Support HiveHash in GPU partitioning #12192

firestarman · 2025-02-21T05:28:42Z

(No issue for this)

This PR adds the support to allow GPU hash partitioning using the same hash function as the CPU one by trying to infer the type of hash function from the CPU hash partitioning.

This is desgined for some Spark distributions supporting to specify a hash function (e.g. one of HiveHash, Murmur3Hash ...) for hash partitioning by introducing a new field named "hashingFunctionClass". It is not like the regular Spark who always use Murmur3Hash. However, to align with the regular Spark's behavior, Murmur3Hash is still the default option when inferring fails, and of course the inferrring will always fail in regular Spark.

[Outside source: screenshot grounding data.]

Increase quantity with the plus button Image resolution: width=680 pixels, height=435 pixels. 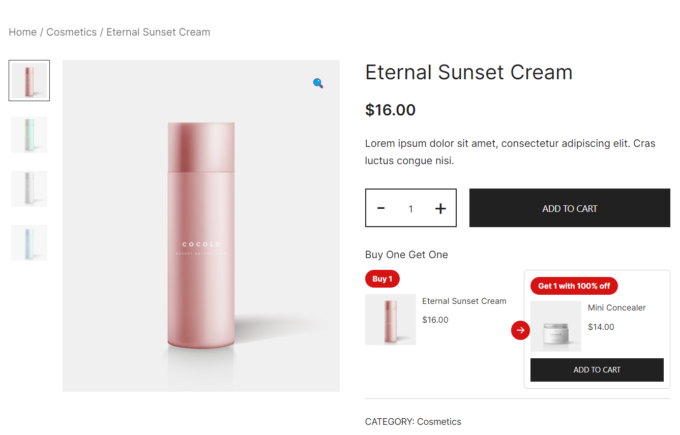click(440, 208)
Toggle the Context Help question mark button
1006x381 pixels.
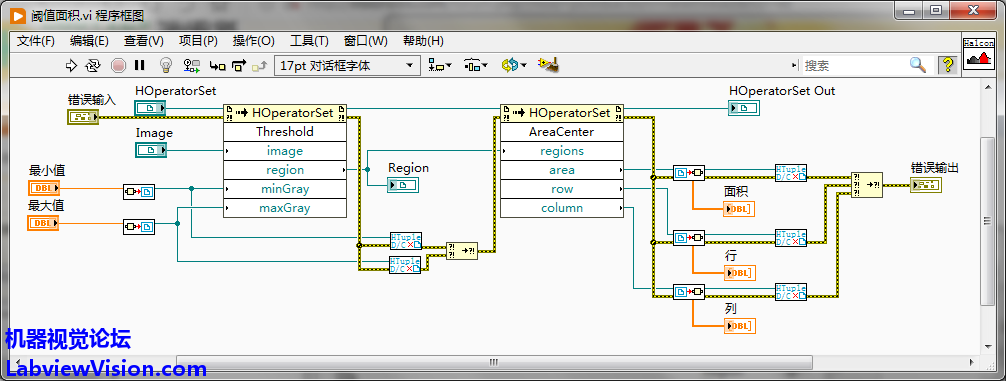coord(948,65)
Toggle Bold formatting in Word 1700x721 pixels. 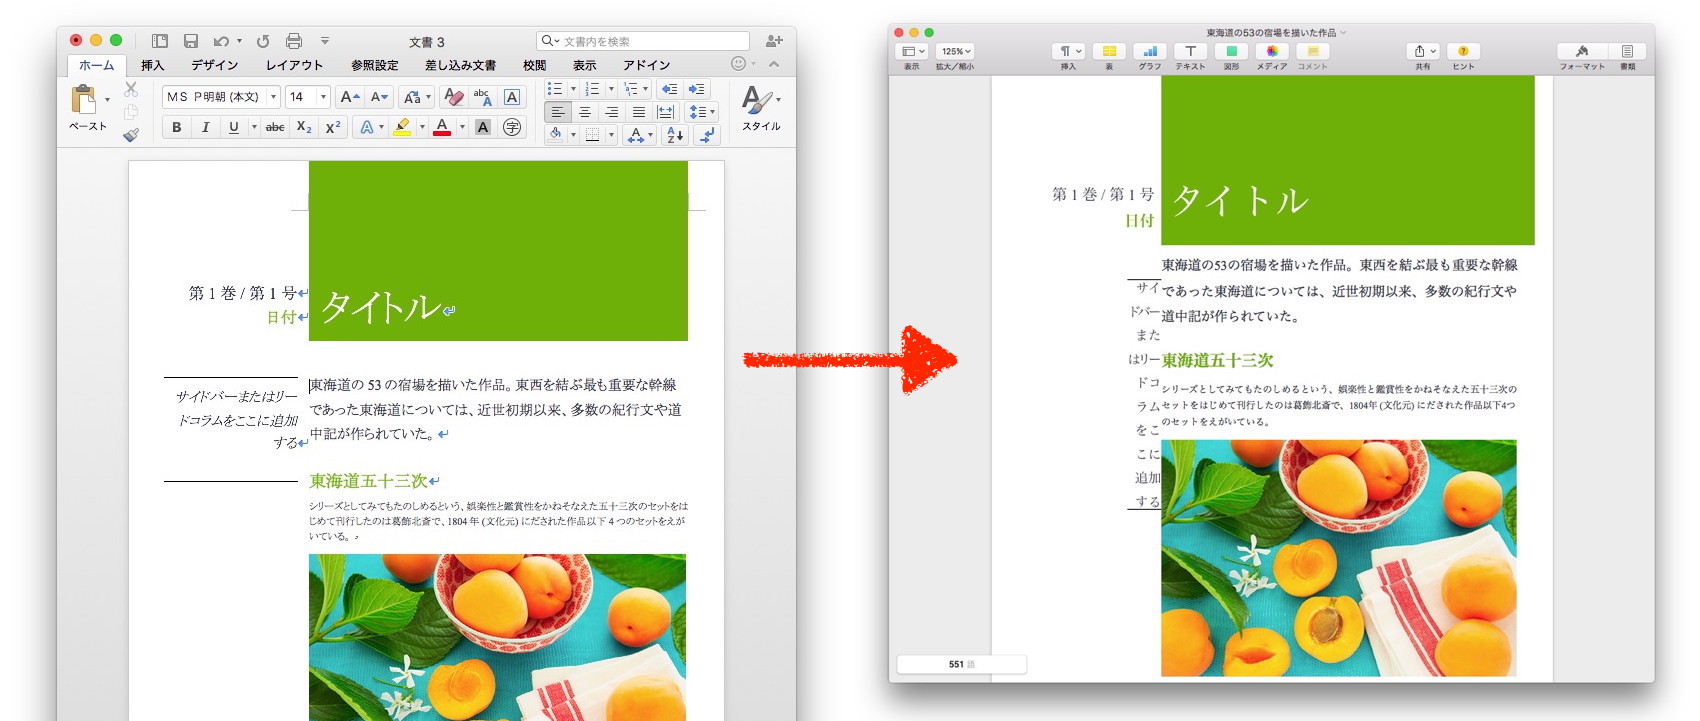(177, 127)
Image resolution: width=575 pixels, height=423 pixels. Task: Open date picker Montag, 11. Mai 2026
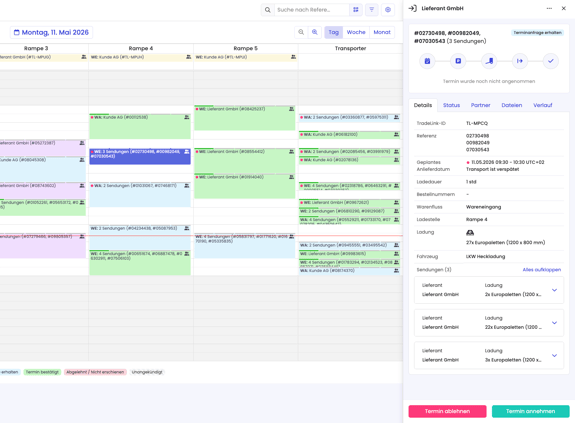coord(51,32)
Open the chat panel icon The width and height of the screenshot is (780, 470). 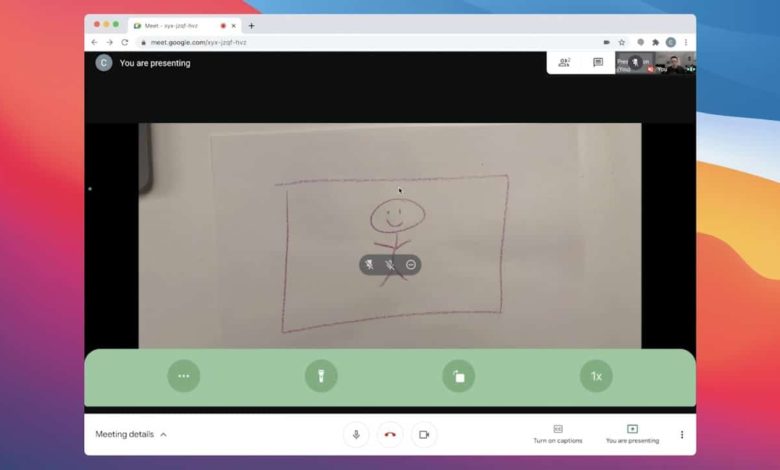click(598, 62)
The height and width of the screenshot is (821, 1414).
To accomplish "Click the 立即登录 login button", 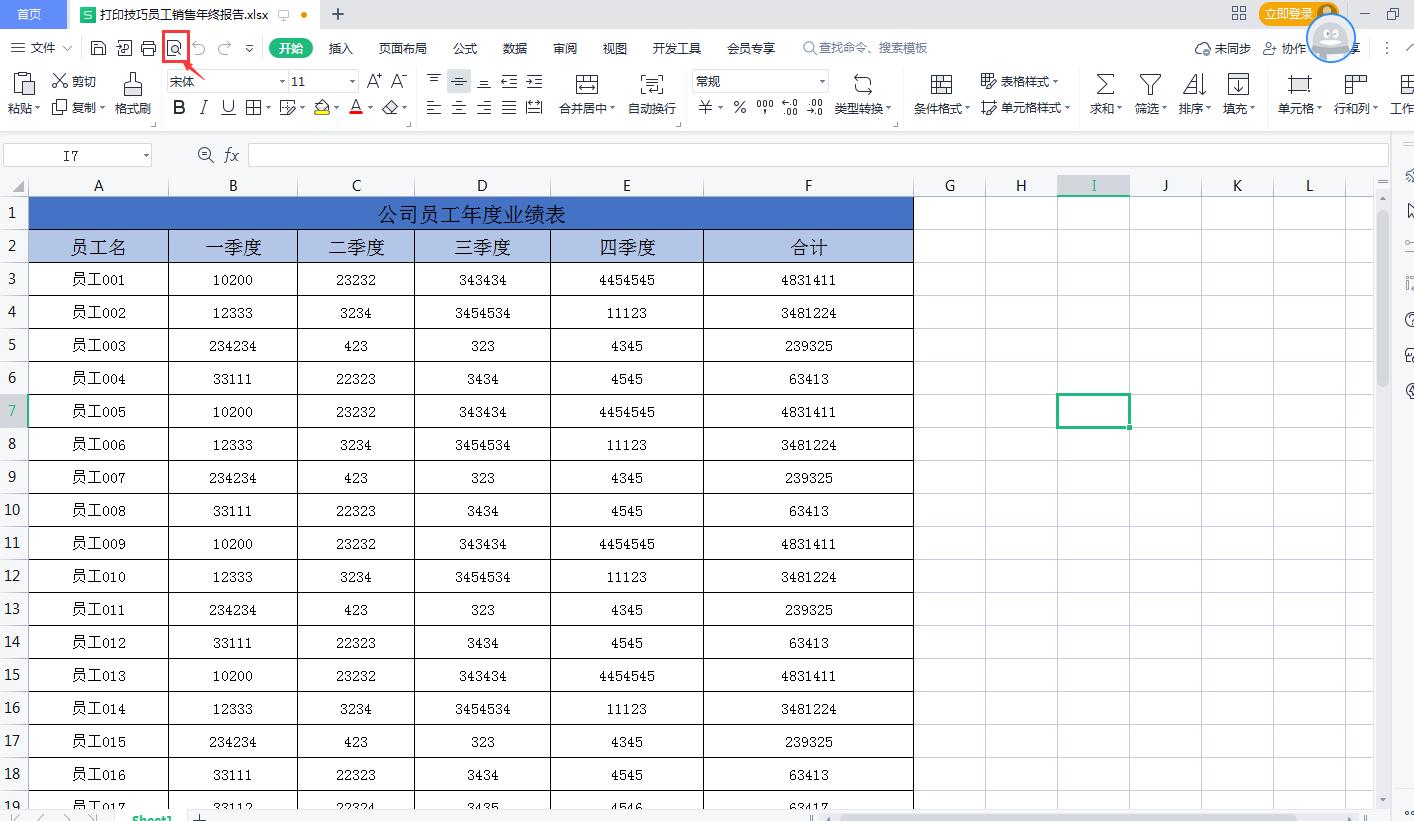I will click(1287, 14).
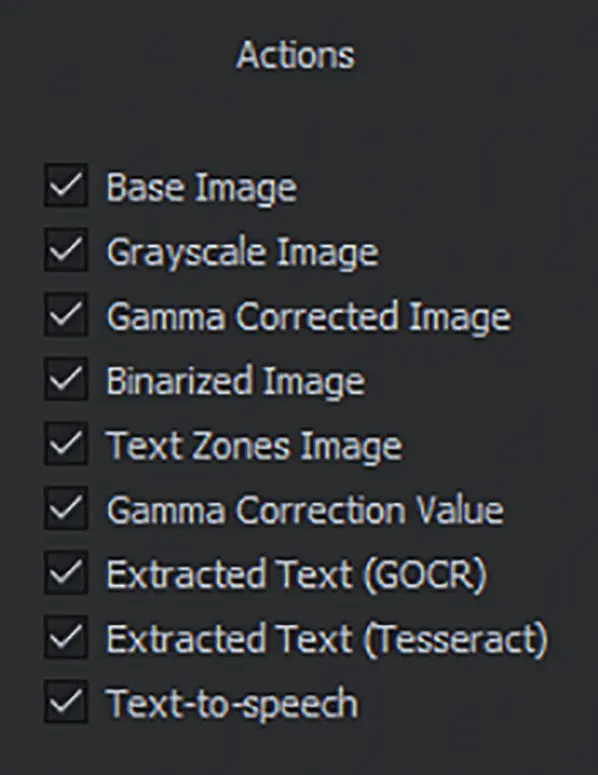Uncheck the Extracted Text (Tesseract) checkbox
The height and width of the screenshot is (775, 598).
pyautogui.click(x=66, y=637)

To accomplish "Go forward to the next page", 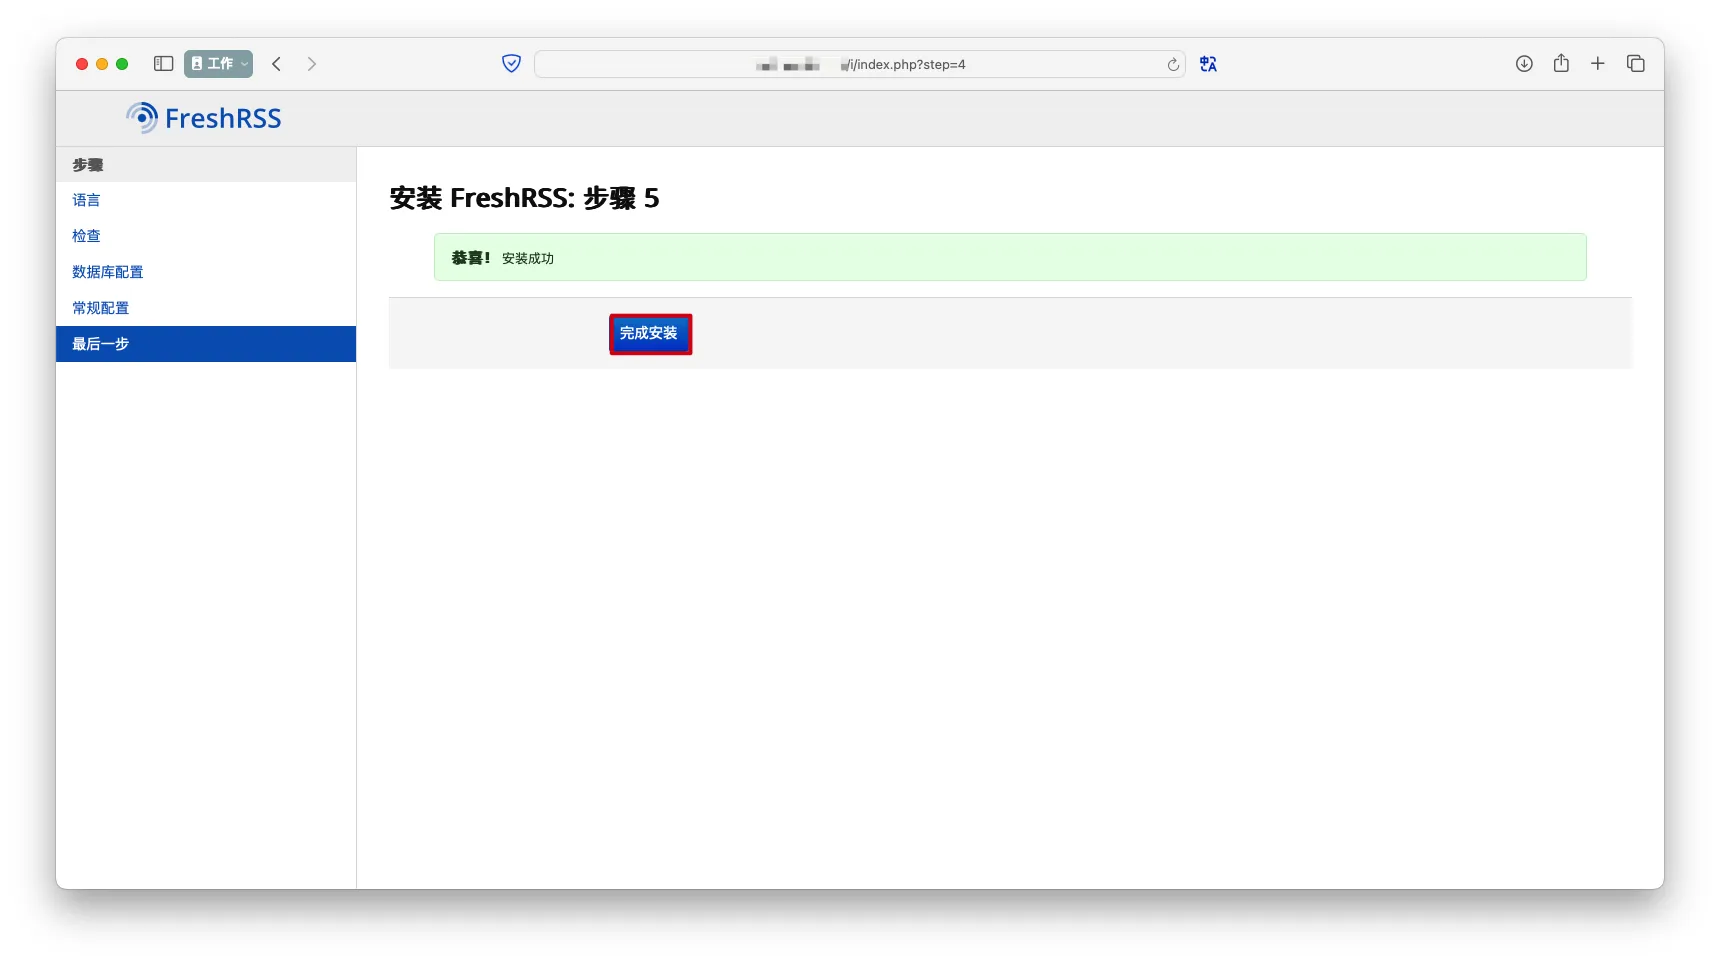I will point(312,64).
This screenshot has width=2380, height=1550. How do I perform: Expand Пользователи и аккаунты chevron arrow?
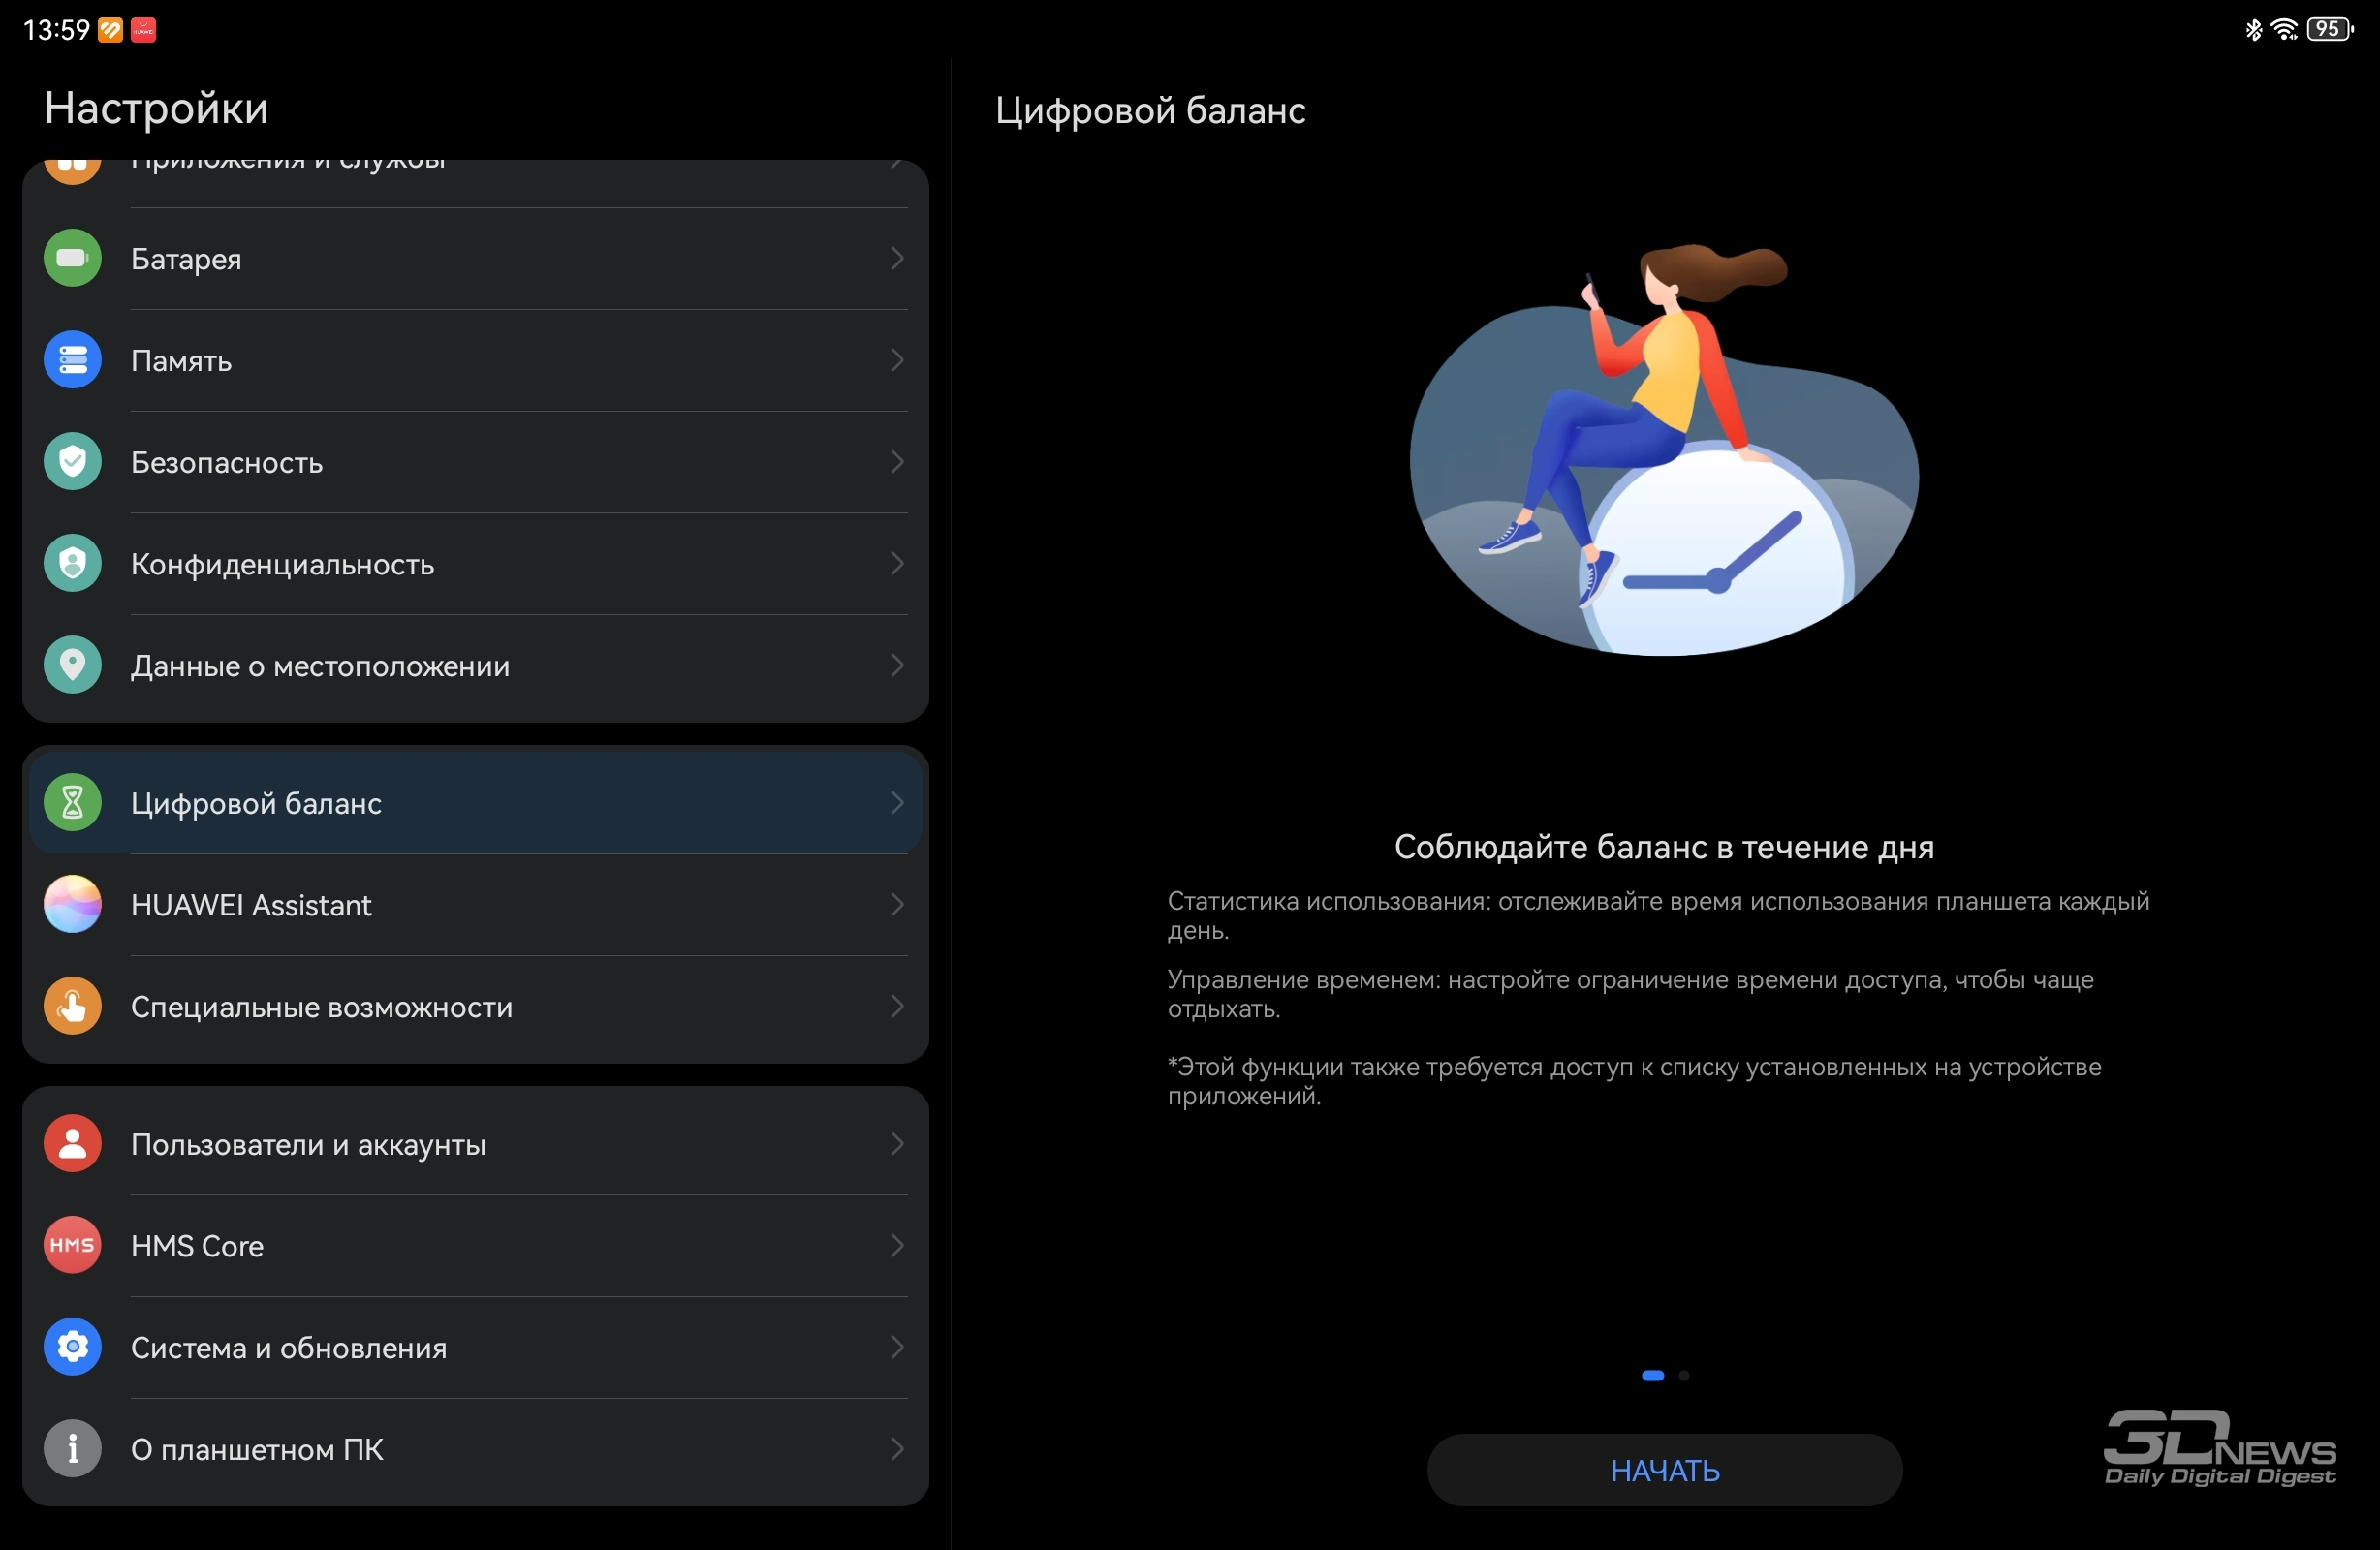[x=897, y=1144]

Now only HiveHash and Murmur3Hash are supported on GPU.

This is hard to test by unit tests or integration tests. Since the customized Spark distribution is not public and it does not have any side effects to the regular Spark. But the CI at least can ensure no regressions and we already verify it by customer queries with the customized Spark.

Signed-off-by: Firestarman <[email protected]>

firestarman · 2025-02-21T05:59:09Z

build

firestarman · 2025-02-21T06:22:52Z

build

pxLi · 2025-02-21T06:26:52Z

CI run hit #12194

firestarman · 2025-02-21T06:30:15Z

CI run hit #12194

Yeah, so i tried a new run .

winningsix

LGTM

firestarman · 2025-02-24T01:34:18Z

build

res-life · 2025-02-24T03:27:35Z

sql-plugin/src/main/scala/com/nvidia/spark/rapids/GpuHashPartitioningBase.scala

+        logInfo(s"Found hash function '$hashMode' from cpu hash partitioning.")
+      } catch {
+        case _: NoSuchMethodException => // not the customized spark distributions, noop
+          logInfo("No hash function field is found in cpu hash partitioning.")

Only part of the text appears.